The present study found no significant differences in HR, CF and myocardial contractility in the amiodarone group compared with the control group, similar to results found in previous studies (24,34) in rats where amiodarone did not change CF or heart mechanical function; in contrast, they found it decreased HR significantly. They further concluded that the actions of amiodarone depend on the time of use and are related to its accumulation in cardiac muscle. Kojima et al (35) studied the electrophysiological mechanisms of amiodarone in isolated rat hearts and observed that this drug did not interfere with myocardial contractility or CF. However, in contrast to previous results (24,34), neither Kojima et al (35) nor Moraes et al (19) observed a significant decrease in HR. Contrary to previously published results (24,34), HR was measured in the present study to minute 15 with no significant reduction observed; however, this time frame did not allow for the assessment of late bradycardic effects of amiodarone.

Beta-blockers and amiodarone interaction mechanisms have not yet been fully clarified.

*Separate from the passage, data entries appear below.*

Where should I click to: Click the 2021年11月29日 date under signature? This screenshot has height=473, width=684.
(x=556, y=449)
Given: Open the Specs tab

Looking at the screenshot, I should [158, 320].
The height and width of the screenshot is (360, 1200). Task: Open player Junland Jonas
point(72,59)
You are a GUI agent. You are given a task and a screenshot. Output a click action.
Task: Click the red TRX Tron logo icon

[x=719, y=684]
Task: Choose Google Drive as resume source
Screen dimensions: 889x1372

Amiodarone has been shown to affect the hepatic metabolism of certain beta-blockers, such as propranolol and metoprolol (30). Moreover, the pharmacological properties common to both amiodorone and beta-blockers, such as the blockade of beta-adrenergic receptors, might be intensified. According to data published previously (36,37), the use of a metoprolol/amiodarone combination may be clinically safe.

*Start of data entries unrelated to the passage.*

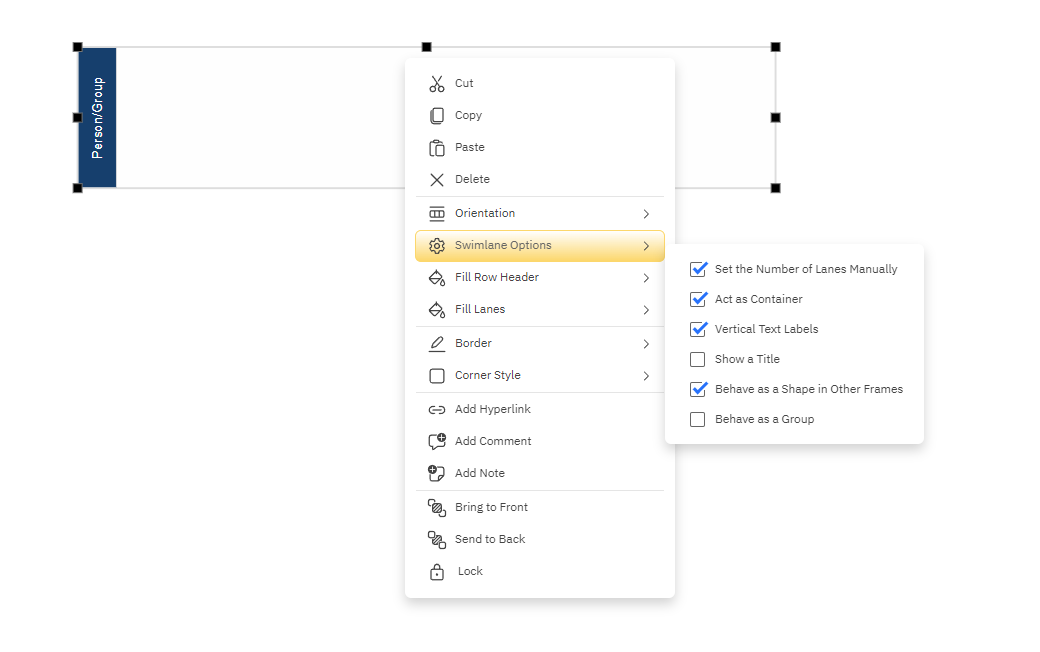This screenshot has height=652, width=1040.
Task: Click the Add Hyperlink chain icon
Action: 437,410
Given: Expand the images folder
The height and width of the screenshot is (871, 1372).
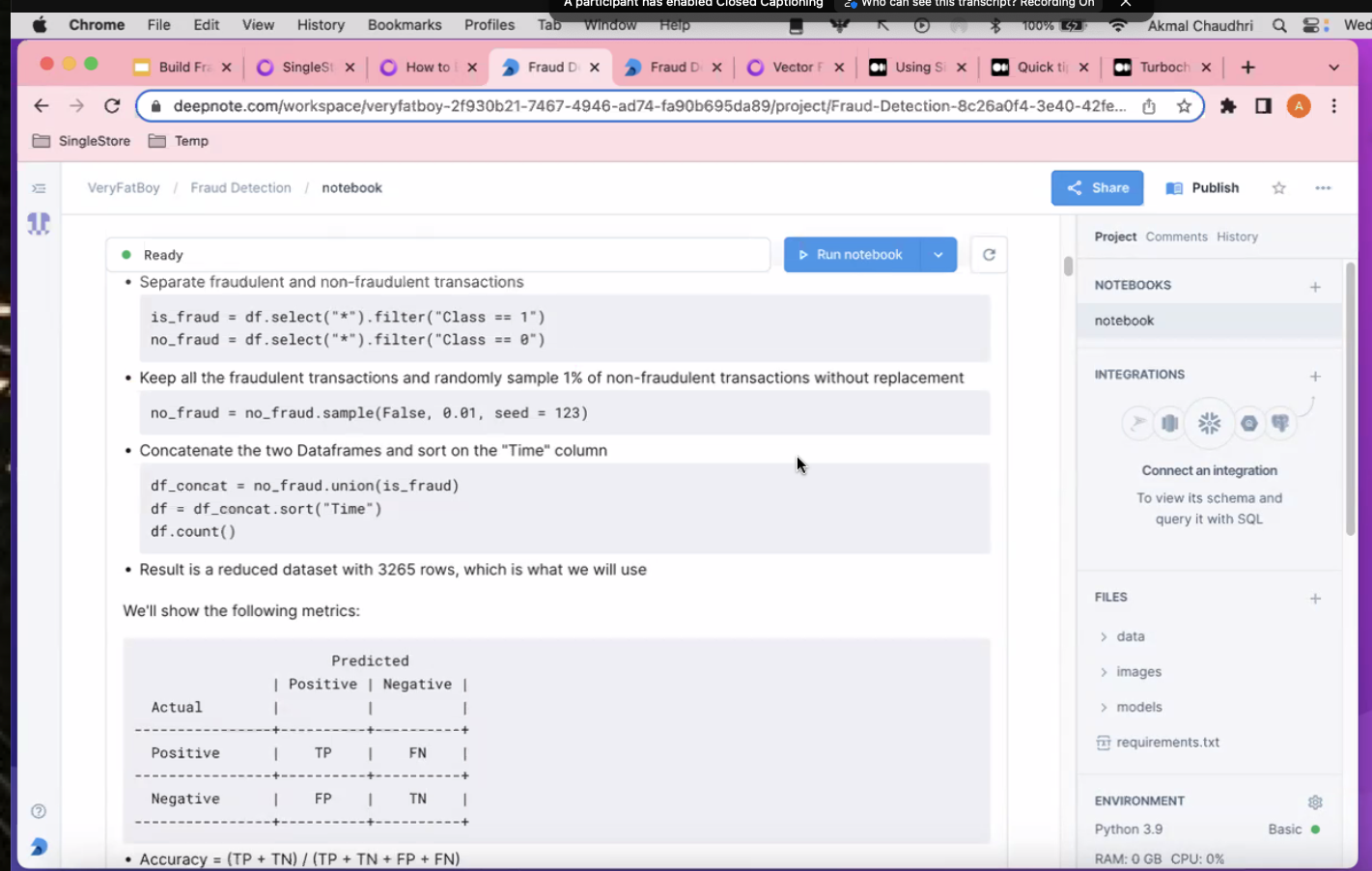Looking at the screenshot, I should pyautogui.click(x=1138, y=672).
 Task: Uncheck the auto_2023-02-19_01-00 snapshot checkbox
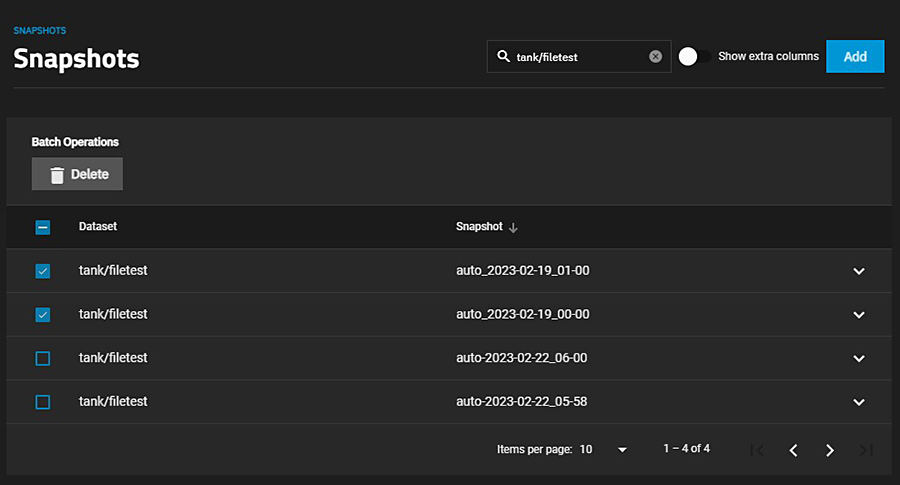pos(43,271)
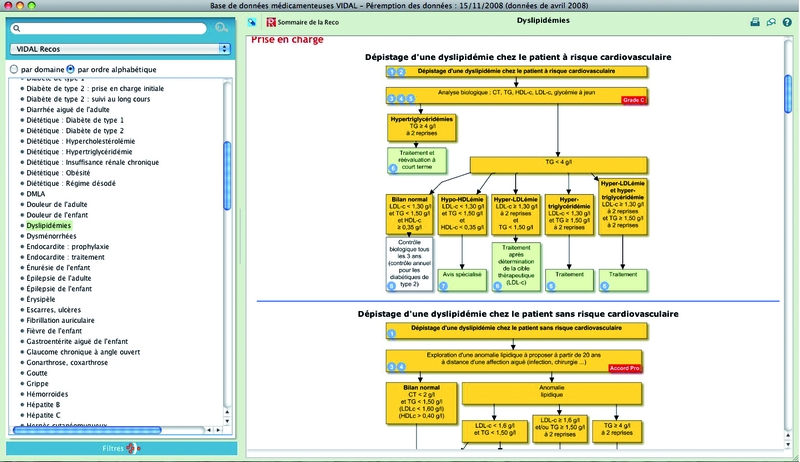The height and width of the screenshot is (462, 800).
Task: Click the magnifier search button
Action: [220, 28]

In physiological conditions, the higher the myocardial oxygen consumption, the greater the CF. However, despite a bradycardia-induced myocardial oxygen consumption and contractility decrease, we observed a paradoxical increase in CF. This occurrence possibly resulted from an add-on effect on the coronary arteries. Amiodarone is a coronary and peripheral vasodilator (1). Metoprolol is a selective beta1-blocker and exerts a slight vasoconstrictor effect on coronary arteries due to its lack of beta2 stimulation (1).

The results of the present investigation were obtained in vitro. As an isolated heart model, the Langendorff method is known to present certain limitations, eg, hearts are not exposed to neurohumoral and vascular resistance influences, and are limited to the direct effects of the drugs. Therefore, additional investigations using different models must be carried out to cautiously corroborate our findings.

CONCLUSIONS

The acute effect of a metoprolol/amiodarone combination in the isolated rat heart was an increase in CF, but no myocardial contractility depression or bradycardia accentuation was observed, suggesting this combination may be safe for clinical use.